A team of researchers led by Kasidit Muenprasitivej and Derya Aksaray has published a groundbreaking paper on arXiv titled 'Contingency-Aware Planning via Certified Neural Hamilton-Jacobi Reachability.' The work tackles a core challenge in robotics: ensuring provable safety for autonomous systems operating in unknown, dynamic environments. Traditional Hamilton-Jacobi (HJ) reachability analysis provides rigorous mathematical safety guarantees but is computationally prohibitive, as solving the underlying partial differential equations becomes intractable for real-time, high-dimensional planning. The team's innovation lies in using a machine learning model called a Fourier Neural Operator (FNO) to learn the 'solution operator' for these safety equations. This allows the system to rapidly compute certified safe regions—known as backward reach-avoid sets—under varying obstacle configurations, a process demonstrated to be roughly 1000 times faster than conventional numerical solvers.

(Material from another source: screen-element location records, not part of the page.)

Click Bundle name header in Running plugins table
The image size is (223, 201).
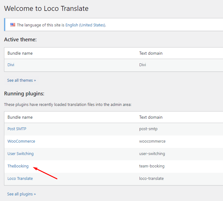point(20,117)
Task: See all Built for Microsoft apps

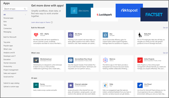Action: [x=165, y=28]
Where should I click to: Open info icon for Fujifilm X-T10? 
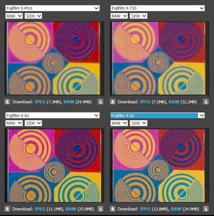pyautogui.click(x=206, y=102)
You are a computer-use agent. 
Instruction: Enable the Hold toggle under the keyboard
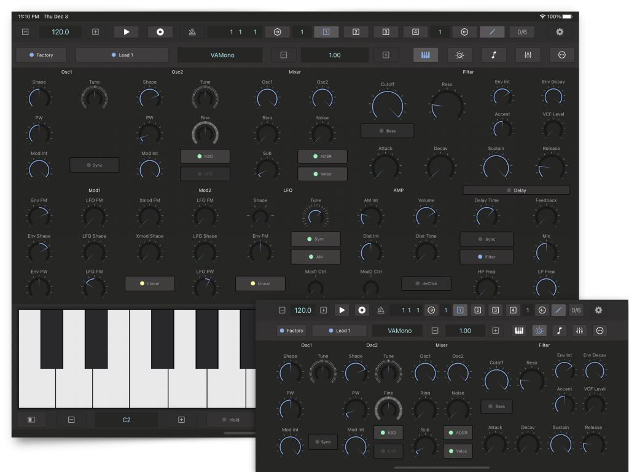pyautogui.click(x=231, y=420)

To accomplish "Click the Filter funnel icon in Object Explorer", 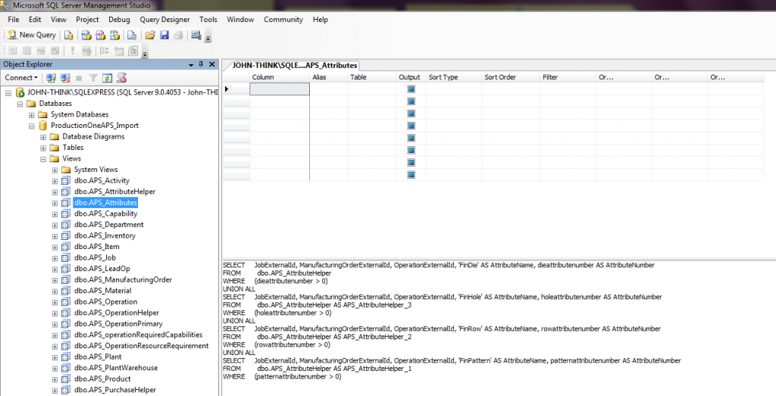I will coord(93,77).
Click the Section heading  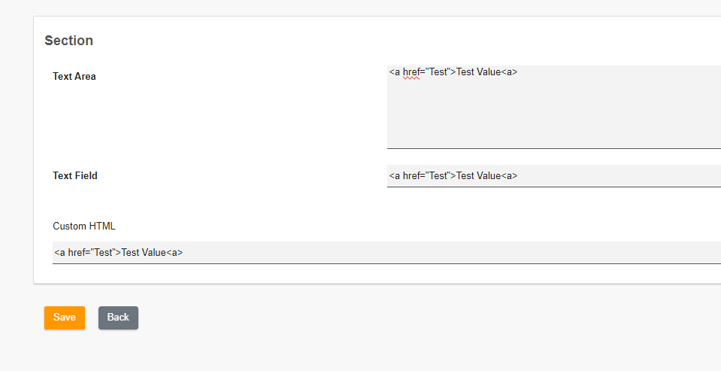68,41

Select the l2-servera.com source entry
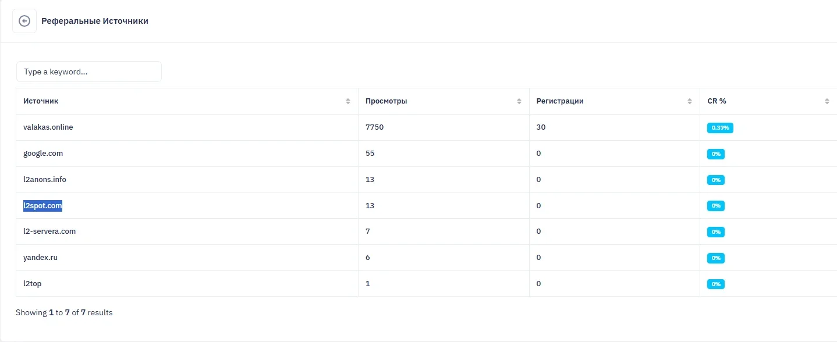point(49,231)
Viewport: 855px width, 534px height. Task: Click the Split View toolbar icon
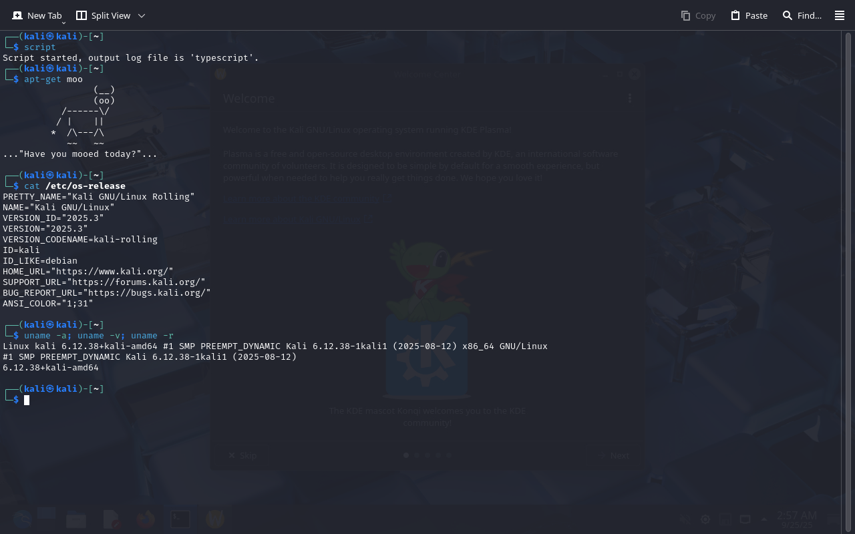tap(81, 15)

This certified, neural-based reachability analysis is then integrated into a practical planning framework. The system combines the pre-computed safe sets with a sampling-based, multi-goal planner. Crucially, it enforces constraints based on these reachable sets and includes a fallback 'recovery policy.' This policy guarantees that if a robot's primary navigation plan is disrupted, it can execute a contingency maneuver to return to a known safe region within a finite time. The researchers validated their framework through simulation, deploying it on a KUKA youBot mobile manipulator in the Webots environment. The results demonstrate that the robot can achieve asymptotically optimal navigation—meaning its performance approaches the theoretical best over time—while maintaining mathematically proven safety and contingency behaviors, a significant step toward trustworthy autonomy in complex real-world settings.